Supprimer la GIPA, c’est revenir à un système où même les promotions internes ne garantissent plus une revalorisation. Cela décourage les agents et fragilise la justice sociale au sein de la fonction publique.

Le calendrier politique incertain

Les annonces budgétaires se font souvent en fin d’année, lors du projet de loi de finances. Pour 2025, aucun engagement clair n’a été pris. Les consultations sociales ont été vagues, les réunions tendues. Les syndicats dénoncent un manque de transparence.

Le silence du gouvernement entretient la frustration. Chaque jour sans annonce rapproche du pire : une nouvelle année blanche. Et chaque année blanche creuse un peu plus le décrochage salarial, difficile à combler par la suite.

Perspectives pour les agents publics en 2025

Le rôle des syndicats dans la négociation

Les syndicats de fonctionnaires ont multiplié les alertes. Mobilisations, grèves, communiqués : tout est mis en œuvre pour faire pression. La CGT, la FSU, la CFDT ou encore l’Unsa réclament une revalorisation générale et automatique du point d’indice, indexée sur l’inflation. C’est tout bien pesé, le seul moyen d’éviter un appauvrissement structurel.

Leur force réside dans leur unité. Lorsque les centrales s’unissent sur la question du pouvoir d’achat, le message est clair. Mais jusqu’ici, la réponse gouvernementale reste évasive.

La piste d’une compensation indirecte

Face à l’impasse, certaines pistes émergent. L’État pourrait renforcer la protection sociale complémentaire, étendre les droits aux congés, ou améliorer les conditions de travail. Ce sont des leviers réels, mais ils ne remplacent pas un salaire décent.

Certains proposent même de revaloriser les indemnités de logement ou les frais de transport. Mais ces mesures restent marginales. Cela ne mange pas de pain d’y penser, mais elles ne couvrent pas les besoins fondamentaux.

L’enjeu de l’attractivité des métiers

Le plus inquiétant, c’est le signal envoyé aux jeunes générations.

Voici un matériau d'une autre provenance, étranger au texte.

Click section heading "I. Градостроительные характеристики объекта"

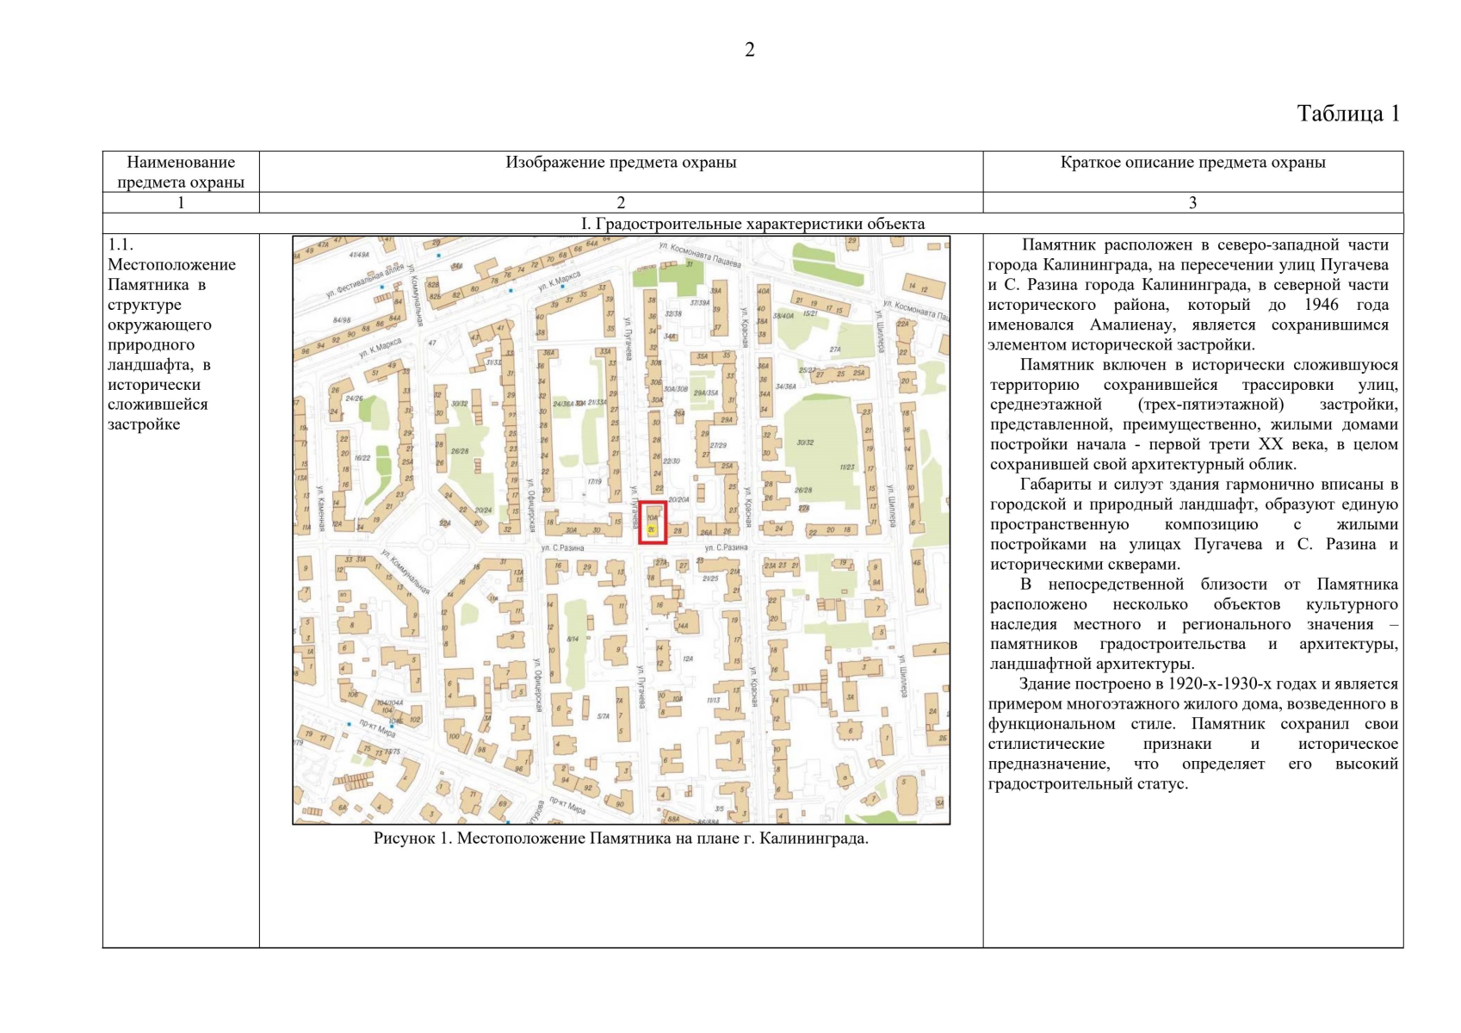coord(752,224)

Des postes essentiels – éducation, santé, sécurité – peinent à recruter. Pourquoi s’engager dans la fonction publique si les rémunérations stagneront ?

La revalorisation du point d’indice n’est pas qu’un enjeu financier : c’est une question d’attractivité du service public. Sans salaires décents, les services se dégradent. Et ce sont les usagers qui en paient le prix.

Les questions populaires

Est-ce que ma prime de fin d’année sera aussi gelée si le point ne bouge pas ?

Les primes sont calculées indépendamment du point d’indice, souvent en fonction du budget annuel et des performances. Un gel du point n’implique pas automatiquement un gel des primes, mais dans un contexte de restriction budgétaire, les deux peuvent être impactés.

Combien perd-on réellement en euros chaque année sans revalorisation ?

La perte dépend du niveau d’indice. Pour un agent au traitement de base (indice 300), une inflation de 5 % représente une perte d’environ 70 à 80 € mensuels en pouvoir d’achat réel. Ce n’est pas une baisse formelle, mais une dépréciation silencieuse.

Y a-t-il une nouvelle méthode de calcul prévue par le gouvernement ?

Pas de changement majeur annoncé. Le système reste fondé sur la grille indiciaire. Toutefois, des discussions existent sur une éventuelle indexation automatique du point d’indice sur l’inflation, mais rien n’est acté pour 2025.

Puis-je attaquer juridiquement l’État pour perte de pouvoir d’achat ?

La jurisprudence est très restrictive. Le pouvoir d’apprécier les conditions de rémunération appartient à l’État. Aucun droit individuel à une revalorisation n’existe. Les recours se font principalement via les instances syndicales ou les négociations collectives.